In recent years, my home has become increasingly smart, with connected technology dotted around my flat in London. There are two smart speakers (one on my desk and one in the kitchen), a robot vacuum cleaner, and nearly every other device connects to Wi-Fi in some shape or form. But one device that I’ve looked on enviously is the smart doorbell.

I live in a block of flats, as do many people in London, and sadly this has so far been incompatible with connected doorbell solutions. It’s frustrating, as there have been plenty of times where I’d have benefited from speaking to a delivery driver. Sometimes it’s been a case of missing a delivery that could have been popped on the doorstep while I was out, but the worst scenarios are where I’ve had perishable packages left outside the front door while I’ve been away for a weekend.

My ears perked up when I heard the latest development in smart doorbells from Ring (an Amazon company). The Ring Intercom promises to let people answer their intercom from anywhere, speak to those at the door and allow them to buzz deliveries into the building where needed. It works by upgrading the functionality of the existing intercom, meaning that a caller at the front door can be connected over Wi-Fi to a smartphone app.

Ring claims that Intercom supports most audio intercom handsets available in Europe, and it has targeted this market before the US, because of the region’s larger number of apartment dwellers; for example, Ring estimates that about half of Germans live in multitenant accommodation.

Importantly, the company says that the installation requires no drilling or permanent changes and is straightforward no matter the intercom in question. I decided I’d be an excellent guinea pig for this. I’m not exactly the most DIY-capable person, so I felt that if the instructions were good enough to guide me through the process, they should be pretty fool-proof.

Installation of the Ring Intercom uses the same Ring app as any of its other doorbells, and this presents a very simple step-by-step guide to get people going. The first steps require charging the battery and connecting the device to Wi-Fi (something that’s within even my wheelhouse), and checking the make and model of the intercom system in use so that the installation instructions can be tailored accordingly.

The next step is where the fun really starts. Users are instructed to remove the housing from their intercom, and then to slightly loosen the screws that fix the unit to the wall. Once loosened, a cable must be installed through the back of the system — there are three in the box and users will be guided to the right one depending on the make and model of their intercom. Then, the cabling needs to be wired up to the ports inside the intercom system.

I found the process straightforward, and I’ll reiterate that although I’m pretty comfortable with technology, DIY isn’t one of my strengths. I’ve never fiddled with the intercom system before but found it easy enough to follow the instructions. It should be noted that all the guidance in the Ring app comes with helpful animations, as well as the option to call a support team.
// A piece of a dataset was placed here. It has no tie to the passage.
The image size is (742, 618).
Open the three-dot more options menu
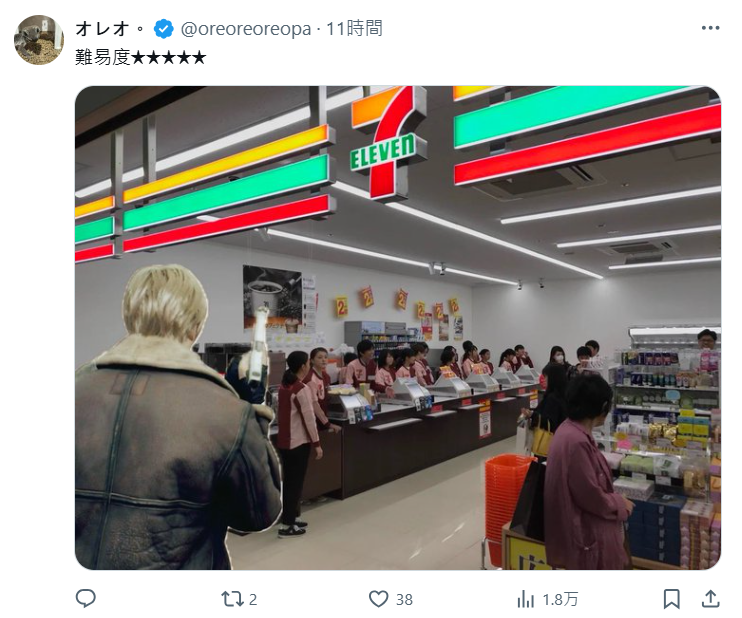[x=710, y=28]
It’s then just a case of adding the housing back onto the intercom, and there you go — installation done. I was guided through some quick checks to make sure that the Ring Intercom system was working correctly (which it was) and that was it. There are also useful optional features like automatic verification for Amazon deliveries, and the ability to add shared users.

Remarkably, in the days since installing the Intercom, no one has yet buzzed my doorbell when I’ve not been in, but I’m looking forward to getting to stress-test the system properly next time I get a package while I’m away from home.

It should be noted that the solution is audio only, meaning that even if a user’s building has a camera on the outside, the Ring Intercom can’t access that video feed. It’s a shame, as I’m sure many people would find that useful, although it would undoubtedly add a layer of complexity that Ring wouldn’t be able to control, so I can see why it’s not supported, at least not yet. Other compatible Ring cameras can be added to the set-up, but in blocks of flats I’ve never really seen these take off.

Overall, I was really impressed by how easy it was to get the Ring Intercom set up, and more than anything, it just highlights how antiquated a traditional intercom system is in today’s world. Given the millions of people around the world who live in flats and apartments in major cities, the potential market for this is huge. I could see this becoming a standard feature in new-build properties in the coming years, and at the current price (£70 online), it’s a relatively affordable upgrade for the smart-home curious.